An exact transcription of the lines below, from the first through the one containing "891x760 pixels.", is the only output wanted.

Segment Start: Exercise material

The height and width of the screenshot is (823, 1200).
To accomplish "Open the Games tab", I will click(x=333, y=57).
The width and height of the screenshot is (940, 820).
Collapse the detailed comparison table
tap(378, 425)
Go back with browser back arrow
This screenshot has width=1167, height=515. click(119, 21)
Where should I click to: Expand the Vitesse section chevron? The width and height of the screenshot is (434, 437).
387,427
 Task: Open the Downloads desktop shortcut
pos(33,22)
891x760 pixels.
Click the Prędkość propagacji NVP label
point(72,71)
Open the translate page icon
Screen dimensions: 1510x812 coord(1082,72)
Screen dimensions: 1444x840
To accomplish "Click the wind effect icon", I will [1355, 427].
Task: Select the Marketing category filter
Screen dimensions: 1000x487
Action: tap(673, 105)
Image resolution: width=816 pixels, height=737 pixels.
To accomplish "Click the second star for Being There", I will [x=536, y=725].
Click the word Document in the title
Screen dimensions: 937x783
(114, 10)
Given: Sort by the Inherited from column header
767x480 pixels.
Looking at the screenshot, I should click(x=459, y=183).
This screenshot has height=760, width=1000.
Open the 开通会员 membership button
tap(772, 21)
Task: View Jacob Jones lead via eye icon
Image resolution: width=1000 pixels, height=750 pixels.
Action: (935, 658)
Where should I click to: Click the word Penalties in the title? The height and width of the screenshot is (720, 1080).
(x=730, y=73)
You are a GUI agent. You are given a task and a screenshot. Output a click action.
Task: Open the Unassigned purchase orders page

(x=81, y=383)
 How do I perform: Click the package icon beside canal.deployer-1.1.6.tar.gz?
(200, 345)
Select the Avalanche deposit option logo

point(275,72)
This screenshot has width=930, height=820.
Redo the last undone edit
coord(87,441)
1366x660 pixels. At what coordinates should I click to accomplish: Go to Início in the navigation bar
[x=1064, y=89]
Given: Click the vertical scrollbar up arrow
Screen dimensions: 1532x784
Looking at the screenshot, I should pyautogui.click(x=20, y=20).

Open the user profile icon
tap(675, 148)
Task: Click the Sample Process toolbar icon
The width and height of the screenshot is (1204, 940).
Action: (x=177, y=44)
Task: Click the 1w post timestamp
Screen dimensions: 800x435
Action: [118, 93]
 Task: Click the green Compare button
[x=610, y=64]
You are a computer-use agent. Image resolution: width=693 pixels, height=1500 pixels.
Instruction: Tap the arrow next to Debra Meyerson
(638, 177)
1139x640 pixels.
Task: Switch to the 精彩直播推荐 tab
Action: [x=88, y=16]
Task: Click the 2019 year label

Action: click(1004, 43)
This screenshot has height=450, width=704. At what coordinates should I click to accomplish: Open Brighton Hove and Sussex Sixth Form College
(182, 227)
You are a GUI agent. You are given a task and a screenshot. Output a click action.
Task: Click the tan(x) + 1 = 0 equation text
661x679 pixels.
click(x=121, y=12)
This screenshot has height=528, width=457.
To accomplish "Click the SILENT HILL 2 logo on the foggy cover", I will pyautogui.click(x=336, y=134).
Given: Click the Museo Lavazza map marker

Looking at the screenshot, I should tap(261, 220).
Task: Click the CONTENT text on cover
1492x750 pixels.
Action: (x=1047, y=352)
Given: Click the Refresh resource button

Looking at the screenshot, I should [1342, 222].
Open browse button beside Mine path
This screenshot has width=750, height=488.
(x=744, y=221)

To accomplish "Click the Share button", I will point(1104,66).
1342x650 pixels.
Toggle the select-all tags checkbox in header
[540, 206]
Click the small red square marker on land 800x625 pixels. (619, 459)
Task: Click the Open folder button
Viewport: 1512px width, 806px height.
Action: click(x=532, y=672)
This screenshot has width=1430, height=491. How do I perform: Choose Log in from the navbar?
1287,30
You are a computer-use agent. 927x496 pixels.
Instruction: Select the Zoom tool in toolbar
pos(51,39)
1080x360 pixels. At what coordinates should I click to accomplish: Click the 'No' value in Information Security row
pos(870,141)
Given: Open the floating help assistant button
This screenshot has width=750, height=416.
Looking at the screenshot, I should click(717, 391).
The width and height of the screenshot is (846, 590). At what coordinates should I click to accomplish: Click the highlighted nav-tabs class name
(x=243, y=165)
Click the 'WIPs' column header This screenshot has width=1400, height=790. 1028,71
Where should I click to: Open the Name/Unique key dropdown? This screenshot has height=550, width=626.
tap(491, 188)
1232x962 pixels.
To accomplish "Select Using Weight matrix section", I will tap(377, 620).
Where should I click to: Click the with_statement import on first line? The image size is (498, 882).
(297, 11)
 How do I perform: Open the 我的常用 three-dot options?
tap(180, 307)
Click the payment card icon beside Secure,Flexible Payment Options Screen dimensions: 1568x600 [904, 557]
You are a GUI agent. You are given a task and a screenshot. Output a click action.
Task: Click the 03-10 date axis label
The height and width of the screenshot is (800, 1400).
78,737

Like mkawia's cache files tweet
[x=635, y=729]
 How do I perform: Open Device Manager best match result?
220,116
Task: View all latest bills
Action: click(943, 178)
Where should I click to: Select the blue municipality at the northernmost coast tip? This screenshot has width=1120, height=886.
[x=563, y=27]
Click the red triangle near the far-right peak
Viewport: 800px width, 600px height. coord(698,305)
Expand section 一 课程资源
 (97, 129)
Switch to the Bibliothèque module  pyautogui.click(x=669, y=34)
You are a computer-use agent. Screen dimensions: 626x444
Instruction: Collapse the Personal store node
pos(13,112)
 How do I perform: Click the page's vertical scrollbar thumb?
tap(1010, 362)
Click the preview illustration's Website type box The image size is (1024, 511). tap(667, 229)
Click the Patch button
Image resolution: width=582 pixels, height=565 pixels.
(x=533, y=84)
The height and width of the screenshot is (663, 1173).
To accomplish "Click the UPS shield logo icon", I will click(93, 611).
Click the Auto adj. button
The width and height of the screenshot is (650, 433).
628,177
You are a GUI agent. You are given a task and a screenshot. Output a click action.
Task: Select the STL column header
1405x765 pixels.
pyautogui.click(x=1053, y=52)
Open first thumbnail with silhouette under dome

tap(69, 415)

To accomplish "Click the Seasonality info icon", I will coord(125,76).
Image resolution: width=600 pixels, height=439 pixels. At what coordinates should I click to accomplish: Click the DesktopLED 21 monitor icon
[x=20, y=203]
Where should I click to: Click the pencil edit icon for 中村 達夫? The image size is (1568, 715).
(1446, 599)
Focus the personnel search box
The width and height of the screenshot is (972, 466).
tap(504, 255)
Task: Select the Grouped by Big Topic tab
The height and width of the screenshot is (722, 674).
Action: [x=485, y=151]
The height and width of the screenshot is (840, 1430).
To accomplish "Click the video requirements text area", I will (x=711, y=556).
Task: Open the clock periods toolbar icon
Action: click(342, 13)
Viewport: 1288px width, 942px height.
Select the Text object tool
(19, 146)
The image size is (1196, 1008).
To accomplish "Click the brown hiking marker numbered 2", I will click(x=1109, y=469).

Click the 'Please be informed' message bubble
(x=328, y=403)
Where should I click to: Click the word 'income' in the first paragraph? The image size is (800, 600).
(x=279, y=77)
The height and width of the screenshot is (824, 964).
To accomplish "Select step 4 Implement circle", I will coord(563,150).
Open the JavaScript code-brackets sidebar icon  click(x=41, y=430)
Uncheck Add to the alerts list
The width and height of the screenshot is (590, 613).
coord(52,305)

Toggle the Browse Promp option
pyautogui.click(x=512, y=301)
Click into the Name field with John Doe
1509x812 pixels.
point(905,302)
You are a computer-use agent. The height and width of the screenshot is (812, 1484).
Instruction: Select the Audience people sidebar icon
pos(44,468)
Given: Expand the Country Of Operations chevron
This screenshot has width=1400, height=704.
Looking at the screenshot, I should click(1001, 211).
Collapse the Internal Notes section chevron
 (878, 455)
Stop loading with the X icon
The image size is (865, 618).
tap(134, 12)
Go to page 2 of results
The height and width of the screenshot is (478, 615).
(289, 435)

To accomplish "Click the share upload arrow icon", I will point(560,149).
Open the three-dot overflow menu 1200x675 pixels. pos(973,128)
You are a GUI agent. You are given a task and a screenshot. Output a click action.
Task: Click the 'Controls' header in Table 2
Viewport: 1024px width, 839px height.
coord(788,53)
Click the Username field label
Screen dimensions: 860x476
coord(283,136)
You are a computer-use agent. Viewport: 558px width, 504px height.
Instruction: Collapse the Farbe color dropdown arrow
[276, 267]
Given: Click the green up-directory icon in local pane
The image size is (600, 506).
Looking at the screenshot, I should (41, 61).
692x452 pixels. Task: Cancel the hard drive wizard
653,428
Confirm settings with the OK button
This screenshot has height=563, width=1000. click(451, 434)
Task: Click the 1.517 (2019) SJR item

Segment End: Exercise material

◆ **Result for this exercise**
The height and width of the screenshot is (823, 1200).
To accomplish "Open the Games tab", I will click(x=333, y=57).
The width and height of the screenshot is (940, 820).
Collapse the detailed comparison table
tap(378, 425)
Go back with browser back arrow
This screenshot has width=1167, height=515. click(119, 21)
Where should I click to: Expand the Vitesse section chevron? The width and height of the screenshot is (434, 437).
387,427
 Task: Open the Downloads desktop shortcut
pos(33,22)
891x760 pixels.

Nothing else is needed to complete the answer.